Tooling & Workspace
Tooling is Putnami's control plane inside your repository. It discovers projects, builds the dependency graph, runs jobs, manages templates, and gives humans and automation one command surface.
The promise: if the workspace can explain what changed, Putnami can run only the work that matters.
Start with the problem you have
| You want to... | Read first | What you get |
|---|---|---|
| Understand the repo model | Workspace | Projects, scopes, graph edges, and the --impacted model |
| Use Putnami day to day | CLI | Commands, flags, aliases, JSONL output, shell completion |
| Make feedback loops fast | Jobs & caching | Job orchestration, cache keys, dependencies, watch mode |
| Add language or platform support | Extensions | Discovery, extension manifests, JSONL protocol, custom jobs |
| Start a project correctly | Templates | Scaffolded services, libraries, and reusable project shapes |
| Debug failed automation | Error handling | Diagnostics, retries, exit codes, machine-readable failures |
The mental model
Putnami tooling is three layers working together:
- Workspace graph - the source of truth for projects, dependencies, scopes, and impacted work.
- Job runner - the execution engine for
build,test,lint,serve,publish, and compound commands. - Extension protocol - the pluggable boundary where TypeScript, Go, Python, CI, and custom tools add capabilities.

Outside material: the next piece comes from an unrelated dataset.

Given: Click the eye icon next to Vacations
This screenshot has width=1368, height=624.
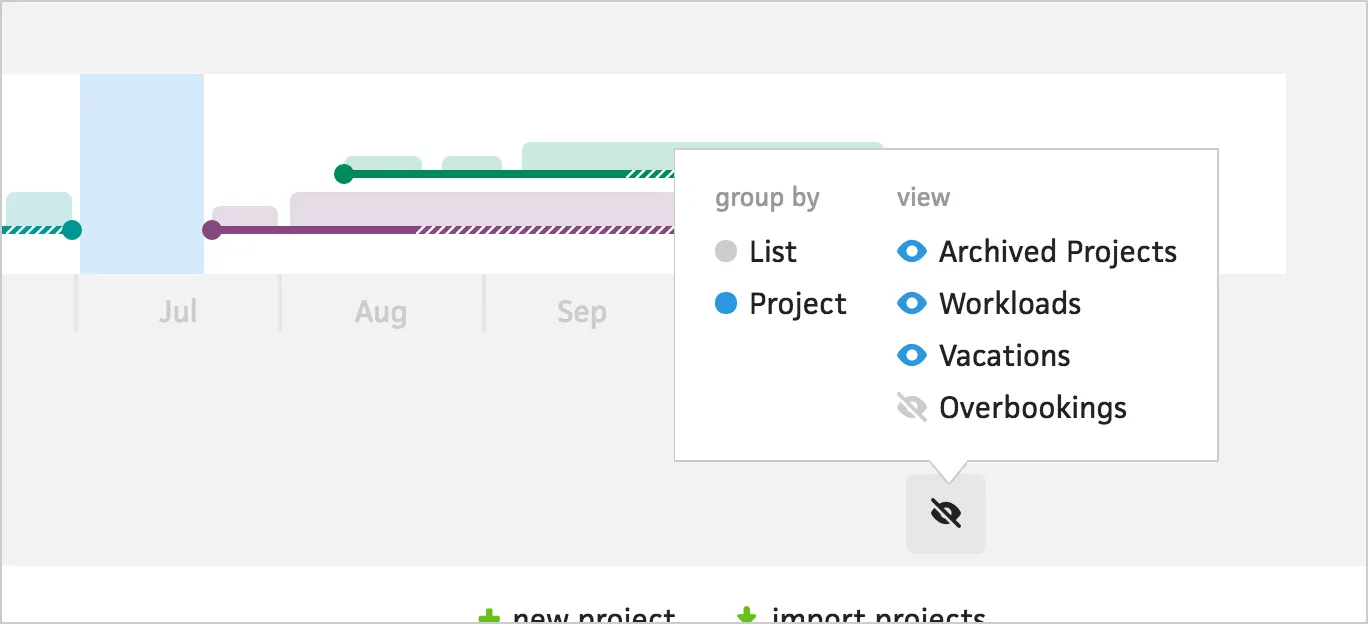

This is why the same command can work locally, in CI, and inside an agent session:
putnami lint,test,build --impacted
putnami serve my-app
putnami projects create api --template go-serverWhat belongs in this surface
Use Tooling & Workspace when the question is about how the repository operates:
- how projects are discovered and selected
- how impacted work is calculated
- how command output is structured for humans and machines
- how cache keys, inputs, and outputs are defined
- how templates produce consistent project shapes
- how extensions make Putnami polyglot without turning the CLI into a language-specific tool
If the question is about how to write an application, jump to TypeScript, Go, or Python. If the question is about delivery, publishing, or branch environments, start with Platform / CI.